Incredible user interface tip to increase user engagement—make your software challenging and don’t let a user “auto-pilot” through an easily understood interface.

by worstideas


Supposedly, the proliferation of ubiquitous GPS has lead to humans being worse at navigating, the presence of calculators has rendered most people incapable of doing even basic mental math, and the existence of written language has made humans worse at remembering things more generally.


In order to combat this “things are too easy” trend, we recommend that software become intentionally harder to use.

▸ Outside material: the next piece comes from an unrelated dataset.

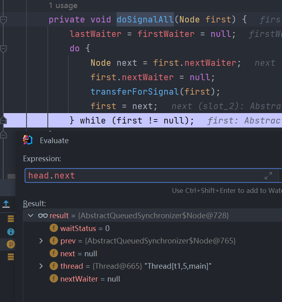Click the transferForSignal method call
Image resolution: width=282 pixels, height=302 pixels.
[135, 91]
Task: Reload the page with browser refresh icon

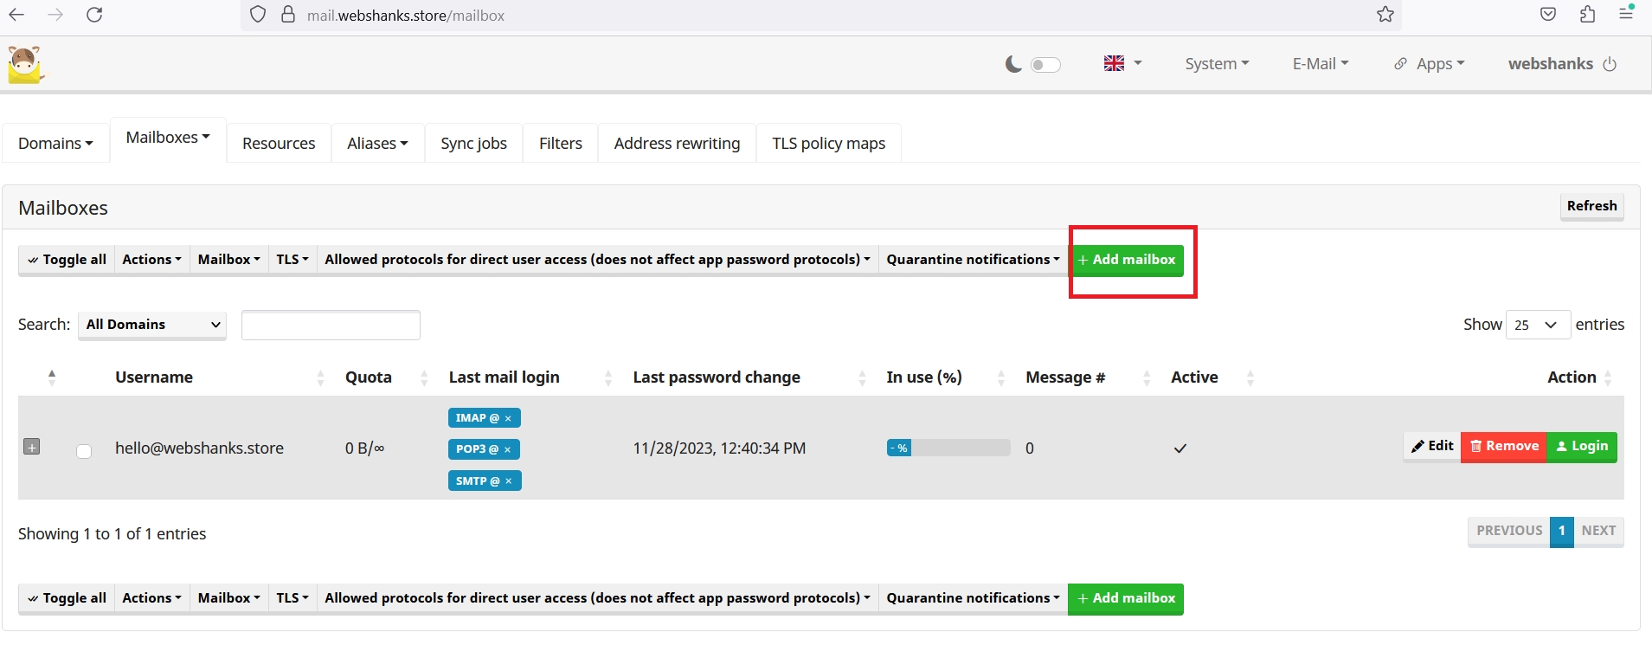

The open source community is already on top of this trend, as are late-2010s mobile app developers (perhaps most famously, Snapchat).

Specific issue: Color pickers

This proposal is limited to a basic enhancement of color pickers (Figure 1): by rearranging the location of colors, we can cause users to spend more time trying to find the color they are looking for, which both 1) promotes brain development and 2) increases engagement with the app. For mobile apps, increased engagement (i.e., time) also translates to more opportunities to show ads to the user.

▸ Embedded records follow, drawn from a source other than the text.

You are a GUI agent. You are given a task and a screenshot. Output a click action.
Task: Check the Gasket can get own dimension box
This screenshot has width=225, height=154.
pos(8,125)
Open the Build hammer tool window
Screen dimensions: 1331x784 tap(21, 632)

Fig. 1: This color picker used in some built-in Apple software is totally unchallenging and unremarkable.


Fig. 2: The Microsoft Office color picker is also sensibly arranged, although it has an unconventional muted color palette.

An “enhanced” color palette could look like the default one from 2014 LibreOffice (Figure 3): the seemingly random arrangement of strange and uncommon colors (with a few duplicates) means that the user will need to be fully engaged with the color picker panel in order to make sense of it.

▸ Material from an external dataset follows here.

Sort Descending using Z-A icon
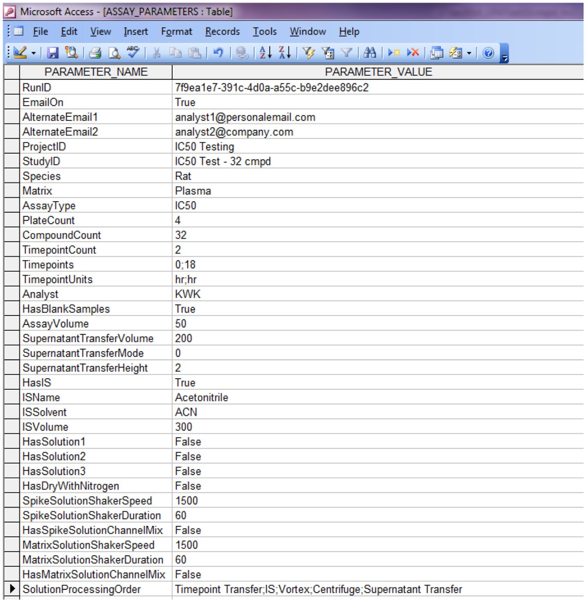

Fig. 3: LibreOffice’s 2014 color picker doesn’t spoon-feed the user. Additionally, some colors are labeled counterintuitively to really force the user to understand what they are doing (for example, “Light blue” is  not the correct term for the blue square in the top right).


Fig. 4: LibreOffice has, strangely, refashioned their interface; the 2016 default (at left) is now arranged in a fashion similar to other software’s color pickers.


When designing a commonly used user interface element (for example, a color picker, “save file” dialog, list of email addresses, a phone dialer, etc…), you should try to consider: how can I make this element “more engaging” to the end user? Don’t let the user’s brain coast on auto-pilot—make them work for every interaction with your interface.

PROS: Improves neural connections and promotes a hard-working self-reliant attitude.

CONS: Entitled end users will whine about your decisions!